AIBU to think that women still face so many genuine obstacles that it's a bit reductive/insulting to suggest we can/should solve them by changing our hair colour?

OP posts:
specialsubject · 12/09/2017 12:17

A female colleague once told me that to get on I should wear low cut sweaters. I thought she was nuts then and still do.

It is what is between the ears that counts, not what is tucked behind them. I'm not blonde but didn't wear glasses and did all right, and the blondes seemed to do OK if they had brains.

Can only conclude this woman is a bit dim.

ballestief · 12/09/2017 12:19

What an absolute tit that woman is.

FittonTower · 12/09/2017 12:27

I think women are often judged on how they look at work.

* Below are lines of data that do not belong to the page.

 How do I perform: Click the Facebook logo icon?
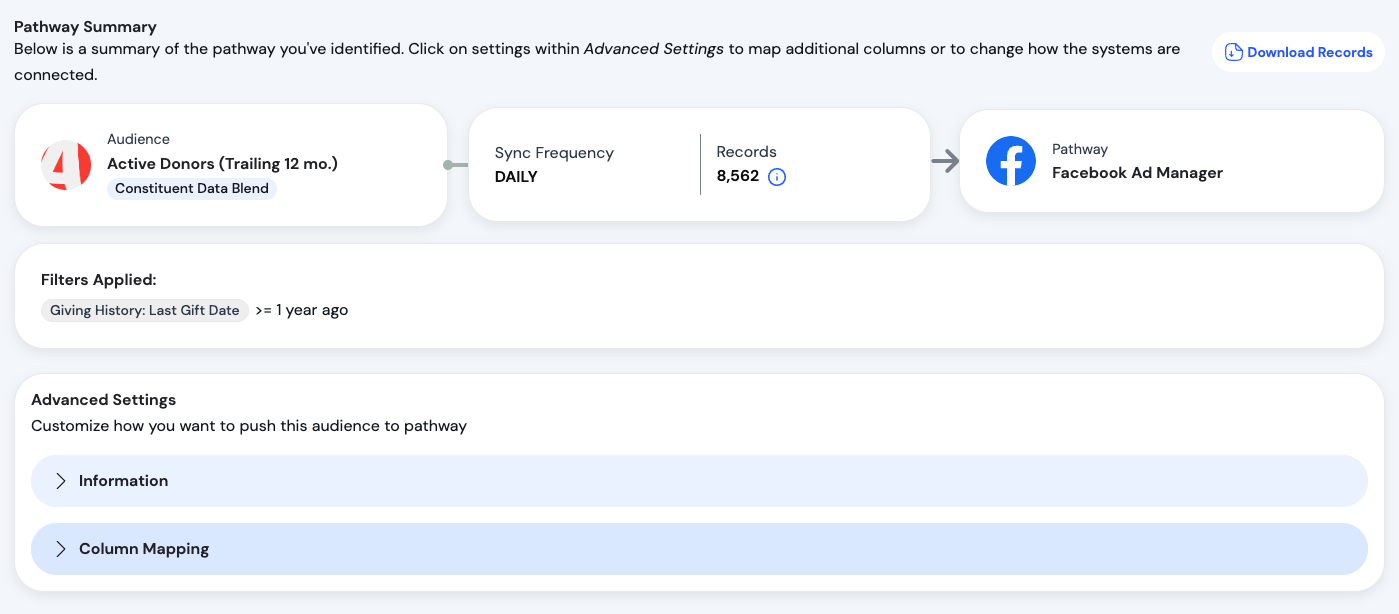click(x=1010, y=161)
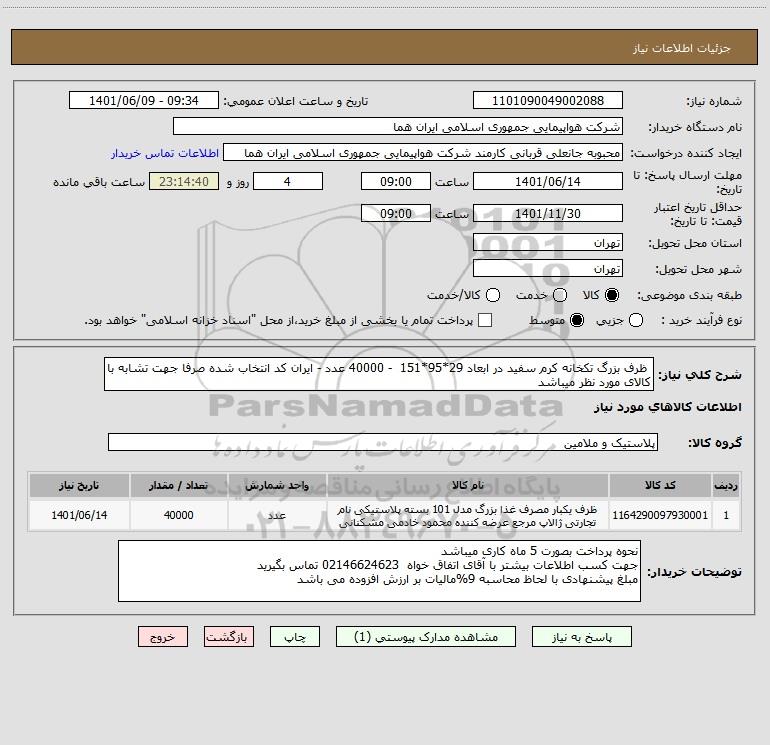
Task: Click the شماره نیاز number field
Action: coord(548,101)
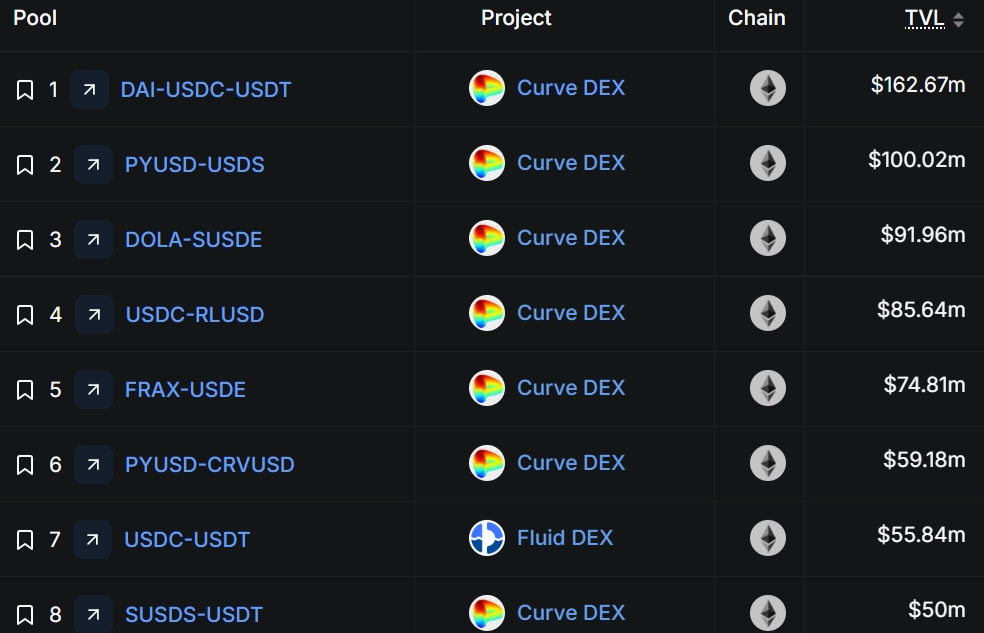Click the Curve DEX link on the FRAX-USDE row
984x633 pixels.
tap(571, 388)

By best friend is blond, pretty and petite and on first impressions gets treated like someone who needs things explaining to her and needs protecting. She needs neither of those things and it drives her mad.
She does work in a male dominated profession and she is very successful but she feels like she has to prove herself over and over in a way that men do not and I don't think all women suffer from it to as great an extent as her. For example I'm tall and dark and my first impression I've been told is "firery" - when I worked with her (we met at work) people assumed i was her boss. I was not.

BroomstickOfLove · 12/09/2017 12:28

I used to work with a woman who had a petite frame, big boobs and light blonde ringlets. She dyed her hair brown, because it made her look slightly less like a ditzy 1950s pin-up, and people didn't take her seriously with blonde hair.

rosesandcashmere · 12/09/2017 12:31

I'm ash blonde and taken very seriously in the boardroom. Rise above the hair colour stereotypes and those around you also will!

ILostItInTheEarlyNineties · 12/09/2017 13:21

Most high profile successful women aren't brown haired bespectacled clones in flat shoes. It's not the best example but take Deborah Meaden from Dragon's Den. Hugely successful and highly respected in her field and also blonde haired, often in heels and make up.

A woman who has the confidence to dress how she wishes and rise above the blonde dizzy stereotype would be taken seriously. All this tip toeing around men who think women are blonde or wearing lipstick for their benefit is pathetic.
And if I'm at work with painted nails, it doesn't mean I'll be staring at them all day or flicking through Heat magazine. I refuse to believe there are that many narrow minded people in the workplace.

BIWI · 12/09/2017 13:31

I tell you when you stop being taken so seriously - when you start to go grey. Seen as 'gravitas' on men. Just 'old' on women.